I was at Tim Horton's today, I went there after coaching in the morning, when a situation occurred involving an older white man and a younger Asian kid.  I think he was possibly Chinese.  Anyways, the man said the kid pushed him so he took upon himself to body slam him against the shelf, causing everything to go flying.  

I didn't see it all go down but I was sitting on the other side of the shelf and heard it all.

I'm not going to exhaust myself and go into details because I've been asked enough about what went down but I will say this, I didn't get involved beyond keeping my eye on the white guy and asking if the Asian kid was okay because I figured it'd only escalate the situation.  The white man played the victim roll as if it were scripted, as if it was his fair right, and I felt nothing but annoyance by him and I felt bad for the Asian kid.

Two wrongs don't make a right but try saying that to those involved.  Exactly. 

I knew that if I had said something, the white guy would lash out at me, maybe not physically but definitely verbally and, in my mind, that'd be enough for me to physically hit him.  I'm not "that girl" anymore who hits.  I keep my fights in the ring, I'm trying hard to keep my fights in the ring, but it's so hard when people do stupid things.  

Just because you say you're the victim doesn't mean you're the victim.

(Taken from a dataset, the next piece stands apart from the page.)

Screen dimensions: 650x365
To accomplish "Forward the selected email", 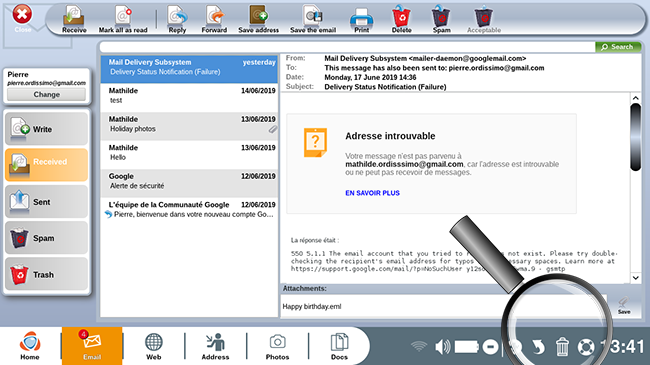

Welcome to Asia, where personal space isn't always presence, hence why in countries like Japan and Korea they actually have workers paid to push you on the subway.  Don't come to Asia if you have an issue with personal space and don't come to another country if you want to enforce your country's rules and social norms upon it.  Sure, maybe that kid did push him, doesn't give him the right to push him back and it definitely didn't give him the right to talk so rudely to not only the Tim Horton's manager, staff and the security officer on duty.  I doubt they allow that in his country.  Funny how he thought it okay to bend the rules and apply to only those that fit his assumed victim position.

This is Asia and this is the Philippines.   It's not your home country so learn to adapt because survival isn't guaranteed and ignorance isn't bliss when you're a foreigner.  It gets you pulling stupid stunts like this.

I, for one, was on the Asian kid's side, if it wasn't already obvious.